急遽1日早く東北へ
日本全国が猛暑に喘ぐ中、快晴の八戸には時折涼しい爽やかな風が吹いていた。
盛岡に暮らす叔母を訪ねがてら週末のJ3リーグを2試合観戦する計画を立てたのは今シーズンが開幕して直ぐの頃だったと思うが、このブログにもリンクを貼っている「フットボールカレンダー」を新たに制作する段階になって、3連休の初日に八戸でJFLが観戦出来ることに気づき、急遽1日早く東北へ行くことにした。
目指すは八戸「ダイハツスタジアム」

数年前に八戸に出来たダイハツスタジアムは、JFLヴァンラーレ八戸のホームスタジアムであり、彼らがJ3リーグへ昇格する上で必要なラストピース。
芝生席を含めれば5,000人を収容できるサッカー専用スタジアムだ。
しかしこの日は主であるヴァンラーレが龍ヶ崎に遠征しており、同じ青森県を本拠とするラインメール青森とホンダロックの対戦が行われた。
東北は祭りの季節

八戸の中心は東北新幹線の八戸駅からはやや離れた場所にあり、ダイハツスタジアム周辺へ行こうとしても、その中心である本八戸駅からでないと路線バスも走っていない。
八戸駅と本八戸駅とを結ぶ鉄道の本数も少なく、仕方なく行きの行程はタクシーに頼ることにした。
これは先日訪れた女川でも感じたことだが、港町の人々はよそ者に慣れているような気がする。
この日乗ったタクシーの運転手も今日が八戸の七夕祭りがはじまる日で、8月の頭に行われるねぶた祭までの季節が、このみちのくの地方都市をいかに熱気に溢れたものにするのかを丁寧に説明してくれた。
それでも彼はダイハツスタジアムでJFLが行われることは全く知らないようだ。
今日戦うのが地元南部のヴァンラーレではなく、津軽のラインメールであるのだからそれも致し方なしといった所なのだろう。
ラインメール青森VSホンダロック 観衆111人

30分弱乗車してやっと到着したダイハツスタジアムは長閑な田園風景の中にひっそりとあり、そこでこれからJFLの公式戦が行われるとは思えないほど。
それもそのはずでこの日の観衆は111人。選手や両クラブの関係者、当日の運営ボランティアの少年たちを足せば、この観客の人数など簡単に超えてしまう。
青森からやって来たラインメールサポーターの軽快な「ラッセラー」チャントが聞こえることで、辛うじてここがサッカースタジアムであるという事実を思い出させてはくれるが、正直に言えば試合が終了するまで「新幹線に乗って関東からやってきた」自分自身の存在を何となく気恥しく感じないこともなかった。
試合が終わると集まっていた111人の観客はスタジアム脇の駐車場に停めた車で次々と帰路についていく。
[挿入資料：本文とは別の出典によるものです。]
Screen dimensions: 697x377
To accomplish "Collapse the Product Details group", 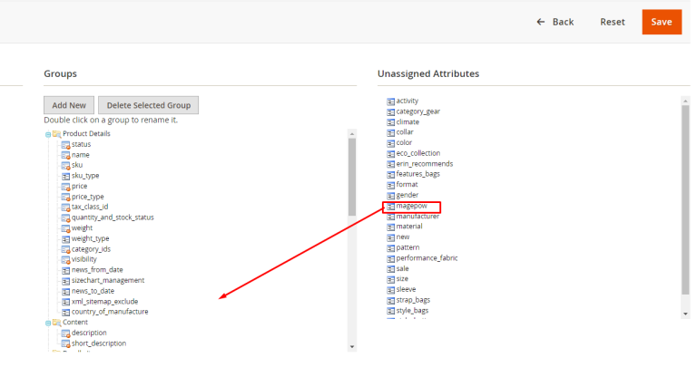I will 47,134.
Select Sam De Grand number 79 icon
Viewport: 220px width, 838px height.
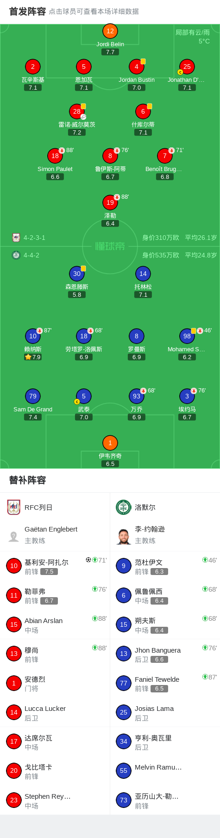(x=32, y=396)
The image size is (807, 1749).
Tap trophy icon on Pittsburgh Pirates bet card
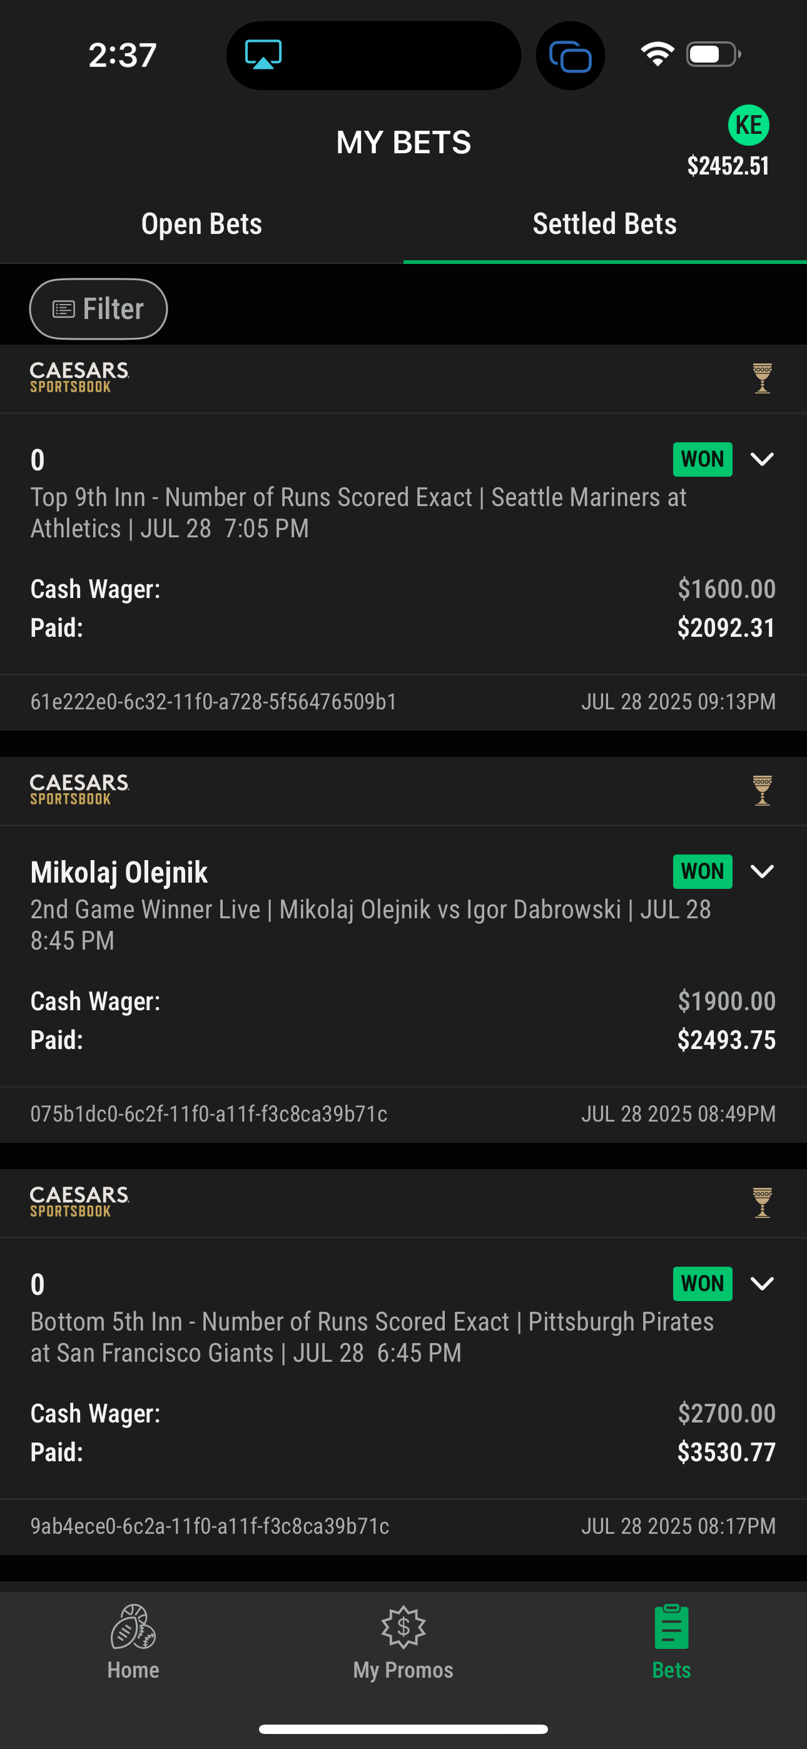[762, 1202]
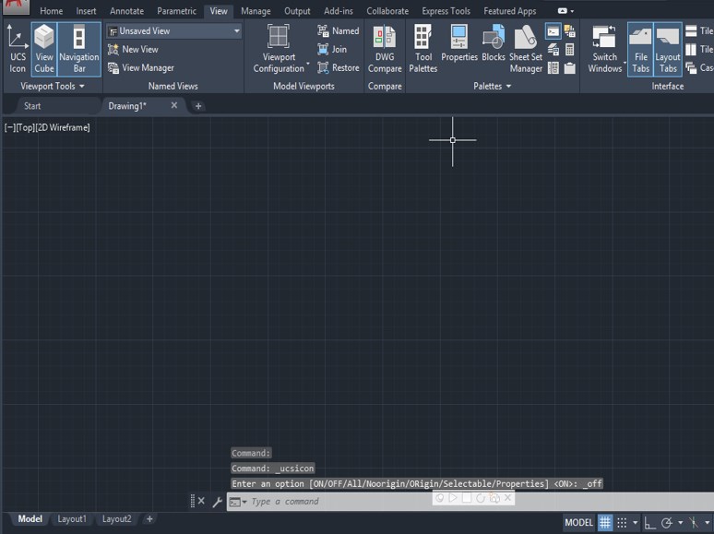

そうなるとサッカースタジアムにある試合後の余韻にふけるムードも、あっという間に消えて行ってしまう。
私は東北新幹線に乗るために八戸駅へ戻るつもりであったのを変更して、行きのタクシーで運転手が話していた八戸の七夕祭りを見るために、市の中心街へ路線バスで向かうことにした。
八戸の七夕祭りは大賑わい

陽がまだ出ている時間帯であったにもかかわらず、八戸の七夕祭りは大勢の人で賑わっていた。
目抜き通りには大きな七夕飾りが揺れ、どの出店も大量の食べ物を店先に並べ、そこに人が群がっている。
通りの丁度真ん中あたりにある「みろく横丁」という飲み屋台村では、老いも若きも既に気持ちよさそうに一杯やっている。
八戸の七夕祭りは3日間行われ、例年30万~40万人の人出があるそう。
市の人口が22万人ほどであることを考えると、この動員力にただただ驚くばかりだが、私は同じ町の外れで行われていたサッカーの試合がわずか111人の観客を集めるにとどまっている実態を見たばかりだったこともあって、このふたつの「祭り」の間に存在する歴然たる差を突き付けられているようでありながらも、七夕祭りの行われている空間からは祭り独特の気持ちの高揚感、そして妙な居心地の良さを感じ、予定よりも随分長く八戸に滞在することになってしまった。
祭りの本質「人は人が大勢集まると楽しくなる」

良く考えれば、この八戸の七夕祭りにしてみても、集まる人たちがそこで何をしているという訳ではない。
学生は仲のいい友人たちとつるんで通りを練り歩き、幼い子ども連れた家族は歩道の縁に腰かけてかき氷や冷えたビールを楽しんでいる。
偶然顔を合わせた知り合いとはいつもより少し長めの挨拶を交わし、子どもたちの拙いお囃子がはじまればそこに足を止めて終わりまで眺めている。
ねぶたや竿灯まつりのような明らかなる「観覧対象」がなくても、人は人が大勢集まっているという状況があるだけで何となく楽しい気分になり、何となく財布の紐も緩むのだろう。
こう考えるとダイハツスタジアムが5,000人の観客で一杯になれば、そこで行われているのが例えJFLであろうとも「祭り」のムードを作ることは十分可能だとも思えてくる。
人は人が大勢集まると楽しくなる。
急遽1日早く訪れたみちのくで、期せずして「祭り」の本質を実感出来た気がする。